The previous scripts should've taken care of computing this matrix correctly, and therefore both harmonic_avg_normalised_mi and the correlation should be symmetric, we can quickly check this:

In [None]:
from numpy.random import RandomState
from numpy.testing import assert_almost_equal

random = RandomState(42)

for i in tqdm(range(10000)):
    f_a = f_b = None
    
    while f_a == f_b:
        f_a = random.choice(data[f'{param_correlation_method}_correlation'].index)
        f_b = random.choice(data[f'{param_correlation_method}_correlation'].index)
    
    assert_almost_equal(
        data['harmonic_avg_normalised_mi'].loc[f_a, f_b],
        data['harmonic_avg_normalised_mi'].loc[f_b, f_a],
        decimal=10
    )
    
    assert_almost_equal(
        data[f'{param_correlation_method}_correlation'].loc[f_a, f_b],
        data[f'{param_correlation_method}_correlation'].loc[f_b, f_a],
        decimal=10
    )
    
    

Reindex peaklist with identifiers observed in data to make our life easier of course

In [None]:
peaklist_correlation_indexed = []

for ix in seen_indices:
    if not ix.startswith('dataset'):
        continue
        
    # Basically just decompose the three values separated by ":" to get the index in peaklist
    __, peaklist_ix, agg_op = ix.split(':')
    
    if peaklist_ix in peaklist.index:
        peaklist_correlation_indexed.append([ix, peaklist_ix, agg_op])
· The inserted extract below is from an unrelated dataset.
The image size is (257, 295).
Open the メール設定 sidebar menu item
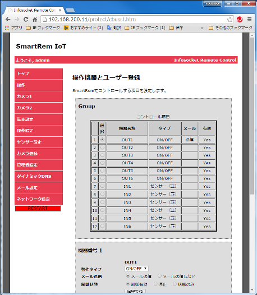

peaklist_correlation_indexed = pd.DataFrame(peaklist_correlation_indexed, columns=['correlation_index', 'peaklist_index', 'agg_op'])
peaklist_correlation_indexed = peaklist_correlation_indexed.join(peaklist, on='peaklist_index').set_index('correlation_index')

peaklist_correlation_indexed['Factor_Cell_Identifier_op'] = peaklist_correlation_indexed['Factor_Cell_Identifier'].str.cat(peaklist_correlation_indexed['agg_op'], sep=':')
peaklist_correlation_indexed.head()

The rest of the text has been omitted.